London Book Fair used to be an exclusively trade event (authors were actively discouraged from attending by publishers who feared being bombarded with submission for their slush pile). However, things are changing (albeit very slowly). This year, we went to London Book Fair, not only to meet the biggest retailers, distributors and printers in the world, but also some very switched-on authors that saw London Book Fair as an opportunity to learn from and network with publishing’s movers and shakers.
The heat of the action centred around the Author HQ, which ran a range of free seminars where experts from all areas of the publishing industry shared their knowledge and had their brains picked in lively Q&A sessions. We live tweeted from a lot of these sessions and have distilled all of the points made into 10 easy to digest take-homes below.
Top 10 London Book Fair Take-Homes
- “Create a marketing plan. People need to see your book cover seven times before they recognise it,” bestselling author, Rachel Abbott, encouraged authors to get organised.
- “Self-publishing doesn’t mean publishing by yourself,” Karen Healey Wallace shared her experience. “The truth is it’s a beauty pageant,” she explained. In a beauty pageant, all the girls are pretty and all the girls have teams behind them, from nail technicians to hair stylists – professionals that get every little detail right.

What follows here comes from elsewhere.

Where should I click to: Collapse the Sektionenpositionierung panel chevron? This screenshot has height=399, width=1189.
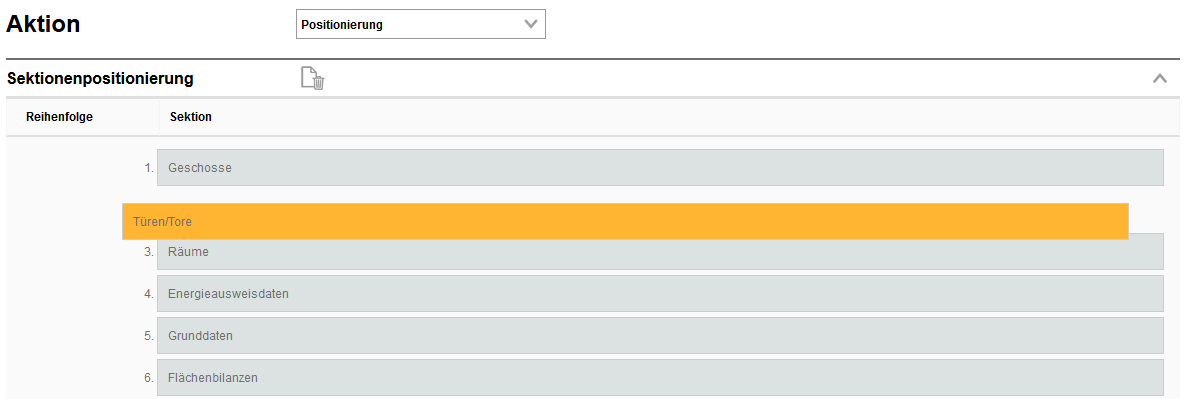coord(1159,77)
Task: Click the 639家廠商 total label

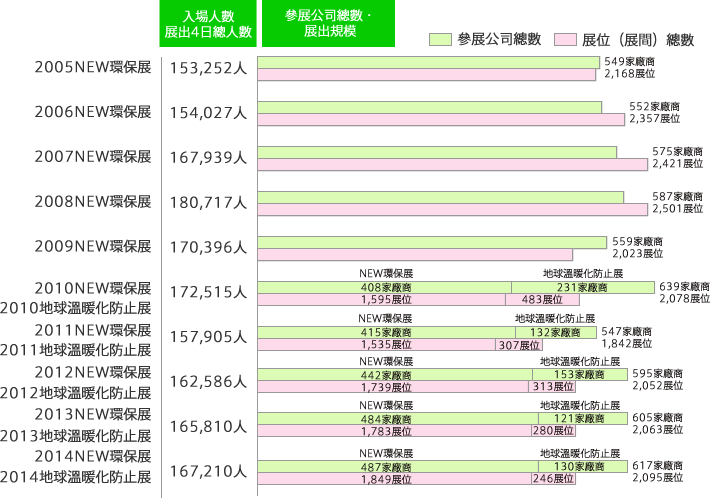Action: 684,287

- “Follow other authors on Twitter. See how they engage with their readers,” Kindle Bestseller Panel. If you don’t know where to start with Twitter, follow authors in your genre and see how they do it.
- “Decide which of the 3 Rs is most important to you: Readers, Revenue, or Respect,” Karen Healey Wallace. Whilst one may naturally lead to another, work out which one is most important to you and what you want out of your publication.
- “Separate the fragile creative from the thick-skinned promoter to keep learning,” Cathy Rentzenbrink, reviewer at The Bookseller, spoke about how authors need to wear many hats and have different attitudes for different parts of their job.
- “If the cover’s not right, you will find it hard to get media coverage,” Tory Lyne-Pirkis of Midas PR warned authors how important the cover design is when pitching to the media (regardless of the quality of the writing).
- “If the cover doesn’t look good, it makes no sense for booksellers to read or stock the book,” Cathy Rentzenbrink (who worked for Waterstones for 10 years) explained that booksellers need to make commercial decisions and they simply cannot persuade their customers to look past a bad cover because the story inside is really good.
- “Social media is not about selling books, it’s about connecting with the book trade,” Casey Keller, bestselling self-published author told writers not to overlook the power of Twitter when it comes to forming relationships with bloggers, bookstores and more.
- “99p can be too cheap… Have confidence in your work. Don’t undersell yourself,” Keith Houghton, self-published bestseller warned authors not to sell themselves short and reminded them that readers who really want to read the work will pay a decent price and be more likely to give the work a good review than someone who just bought it because it was cheap.
- BookTubers have a serious influence. Big trade publishers and authors alike need to realise and harness the power of a good video book review.
So there you have it. The best London Book Fair tips from journalists, publicists, booksellers, and of course, best-selling self-published authors. We hope to see lots of you there next year.